О наших делах. Костаки, как ты знаешь, уезжает и увозит cвои работы (Jack узнавал). Я его не приглашал, т. к. это, видимо, бесполезно. Не знаю, помнишь ли ты, что на выставке Риммины [Герловиной] работы произвели на него сильное впечатление – тем не менее после нескольких попыток зазвать его к себе Римма и Валера так и не добились этого. А я в этом смысле способен на активность гораздо меньше. Мне всегда было трудно приглашать к себе, да я, собственно, этого и не делал никогда – показывал только тем, кто интересовался сам, да звал друзей. Была идея заинтересовать его тем, что это такое подобие нового движения, ещё никем, никак не отмеченного (имелось в виду участники выставки у Лёни [Сокова]). Но если он сам этого не заметил, если это его не привлекло, то тут могло бы подействовать только что-то или кто-то очень авторитетные для него. Теперь уже всё это, видимо, поздно.
Я понял, что ты имел в виду, говоря о литографиях. Но те, старые, мне делать просто уже скучно. Новых же существенных идей для этой техники у меня нет. Тем более что я едва успеваю осуществлять то, чем полна голова.
Сейчас продолжаю ту серию вывернутых панорам, начало которой ты видел. Сделал ещё проект для кино, тесно связанный с этой серией и, вообще, со всеми моими последними работами.
Проект я тебе пришлю, очень хочется и надеюсь осуществить его. Для этого нужно пустое помещение, как для выставки, – т. е. этот осуществлённый проект должен стать ещё одним экспонатом выставки, которая должна называться «Окна и панорамы». До сих пор не мог найти помещения (нужно не меньше 8-10 м2). Но вот что-то наклёвывается: завтра придут ребята из одного клуба (там, кстати, ведёт свой театр Алик Киселёв) смотреть работы на предмет выставки, уже можно будет поговорить конкретно. Тьфу, не сглазить бы. Эта выставка сейчас единственная перспектива для меня. Иначе просто неизвестно, что делать. Вот такие дела у меня. Я хотел бы подробнее написать тебе о том, как я представляю себе эту выставку – мне кажется, она могла бы прозвучать – у нас таких не делали, используя всё помещение и стены вокруг одного названия. Но не хочу сейчас растрачивать порох. Если будет, пришлю тебе полный отчёт, если не будет – пришлю полный проект.
На днях просматривал у Риммы каталог выставки «Ящики», что ты прислал. А ведь и я мог бы там поучаствовать. Одну работу, во всяком случае, мог бы прислать в письме или на открытке – идея, осуществимая в натуре любым служащим или маляром и достаточно эффектная и интересная. Мог бы, если бы сам не сидел в запечатанном ящике, где и тебя не знают, и ты не знаешь, где что происходит.

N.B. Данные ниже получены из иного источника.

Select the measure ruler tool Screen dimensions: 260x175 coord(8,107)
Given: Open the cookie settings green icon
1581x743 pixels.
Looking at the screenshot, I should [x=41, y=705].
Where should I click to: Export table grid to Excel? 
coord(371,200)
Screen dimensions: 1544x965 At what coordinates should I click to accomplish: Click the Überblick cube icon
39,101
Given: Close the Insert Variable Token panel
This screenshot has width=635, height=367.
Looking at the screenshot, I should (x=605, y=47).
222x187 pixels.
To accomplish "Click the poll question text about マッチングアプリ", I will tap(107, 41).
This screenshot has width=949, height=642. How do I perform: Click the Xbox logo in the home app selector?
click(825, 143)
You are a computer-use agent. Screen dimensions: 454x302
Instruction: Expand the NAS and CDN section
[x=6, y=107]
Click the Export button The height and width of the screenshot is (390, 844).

Ну, вот, Игорёк, я написал тебе полный отчёт о себе. Не задаю тебе вопросов, так как о тебе интересно всё. Пиши. Прекрасно, что у тебя купили работу. Отсюда трудно судить о важности (я имею в виду не деньги), но, наверное, это серьёзно.
Пиши, Галя, Иван
Шелковский – Сидорову 10.11.77
Дорогой Алик, теперь дела более насущные. Из писем я успел написать лишь половину. На моей совести то, что я не написал ничего Алику Щ. [Щенникову] и Белле. (Кстати, от них ничего тоже нет.) Письмо к ним должно быть таким длинным, что я всё откладываю, никак не могу начать. Пока дай ему прочесть все эти и прочти их сам, перед тем как раздать. Мысленно я всё время с ними разговариваю.
Скажи Григорию [Громову], что если он хочет, то, наверное, можно будет сделать ему небольшую выставку в Париже, я думаю, что это вполне реально. Для этого мне нужно было бы иметь минимум хотя бы 20 работ. Таких, как та, что у меня сейчас здесь. При некоторых условиях переслать было бы нетрудно.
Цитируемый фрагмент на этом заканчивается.